Thursday

evolution of wooldancer.. my journey


Many times I struggle between the two most important aspects to my life : my 3 beautiful children & my creativity
(all creative products of my own self i should add). It seems apparent that as soon as I relent to a strong urge to honour my creativity by listing new items on etsy, my children seem to need me more (or should i say holler for me more). This is not a new realization, but one that became evident when i first began wooldancer.etsy.com 2 years ago when my twins were only 1 year old.

I was often asked what it's like bringing up twins, & my favourite answer was 'like keeping your head above water in a storm'. I was being pushed & pulled from every possible mental, emotional, physical direction, and coming up for air only due to the simple act of survival for my two babies.. i desperately needed some space in daily life (& still do!): to not breastfeed all day long, to not have to make more food again, to be able to go for a walk by myself at a faster-than-toddler pace.. just a little space for me to punch some prana into my Self. The quiet space for resuming my yoga practice was impossible to achieve with 3 children under 3years old to care for, so i needed something i could do while my bubbies were sleeping and my 3year old was having "quiet" time.

I honed my spinning skills and instantly found the healing qualities of the craft to fulfill a creative inner-need and a physical need for balance as well. As I spun yarn, I thought about something i learned during my study for
steiner school Craft Teaching Certificate, which reflected upon craft related activities, namely knitting, as healing for the mind. The concept is this:
The use of both hands working simultaneously works on both halves of the brain,
right & left hemispheres working in unison,
effectively promoting a balanced mind.


I considered this to translate to the craft of spinning also, & concluded as the feet are also involved, spinning had to be even better for promoting BALANCE for the body & mind than knitting! I am sure many spinners would agree, & even without that knowledge you feel calmer after a good spin-session! a perfect remedy to the throes of motherhood..
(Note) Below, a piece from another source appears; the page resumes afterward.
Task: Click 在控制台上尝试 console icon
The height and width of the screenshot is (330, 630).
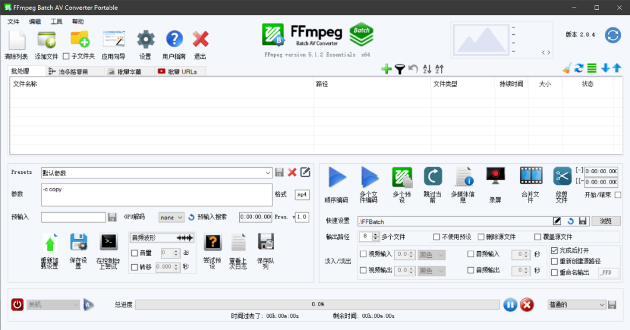Action: coord(109,242)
Needless to say i was hooked on spinning, & somehow wooldancer.etsy.com naturally evolved as I had a lot of yarn, & i confess I chose to use my "spare time" to make thread, above making things from it. Wooldancer gave my yarn surplus a home, and as my sales began to pick-up so did my need for production output. How I longed to be able to call this my full-time job, & list on etsy multiple times every day as some other yarnies who were not mothers could (no i'm not the jealous kind)!.. Like most fiberistas i love the entire process from choosing the fibers, washing, dyeing, preparing etc.. It takes me back to my photo-lab days at uni in the darkroom, creating magical colours with chemicals & silver-gelatin in the darkroom - only with textiles you get create magic in daylight!

Now with a mini-business, I suddenly became even more responsible to my time-limited creative space & inner outlet. No matter how much I pushed to get product in store, my children called me louder. I savour my moonlit hours for my crafting, and try to be as present for my littlies by sunlight as humanely possible. It is not always easy, especially working with global time-differences! I imagine many WAHM's who have etsy stores or websites feel the same way: that we are always striving to validate what we are doing with our creativity is "justifiable" (indeed one of the reasons i have a shop).

Not long ago a friend who is also a customer of mine said to me that because we, mothers, value our time so highly, we utilize our space (time) well and churn out better product for it. I like to think that each yarn I make is finely tuned & crafted from the impulse that I am making something new in the world that has an inherent beauty, is useful, admirable, and a reflection of my inner experience in one way or other..

Consider this: handspun yarn (or indeed artworks of every kind) is born from our own creative blueprint: the aura of individuality that imbibes our creative products with our unique fingerprint, and shall never be born again. The sense of care I have for the products I make is how I care for my own flesh.. & while there are not enough of my hand-crafted products to be listed regularly (read: every day on etsy), it is this sense of hand & heart-crafted quality reflected in my yarns & fibers. Each one brings me a new-found joyous & rhythmic journey, and is a little time-capsule or snapshot of a moment in my life.

Finding Balance in one's life is like tightrope walking. I do not know many people who tread the rope of 'time' in a balanced way without feeling the need to stop & apologize for our slipping, wobbling & falling off. It is often our own sense of responsibility to always have one foot in front of the other that we pressure ourselves when we don't.. & yet in truth, life is fickle like that! We will always feel it out, like you feel the quirkiness of each different fiber in this yarn : some sections are smooth, others are lumpy & all are as perfect as they are in their own way. To 'Trust', well that is the key.

When you see new listings in my store, know that the universe has been on my side, that the clouds have parted, that my kids are sleeping well, and that Balance has been kind to me for a little moment in time. All yarns are priced accordingly - as much as Balance is very hard to put a value on - as is balancing twins on two knees while i spin!!
oh, & Next time you buy some handcrafted yarn, see if you can feel a sense of the 'moment' in which it was created, the journey along the yarn-thread of the maker - it is the connections we seek when buying handmade that hold us up.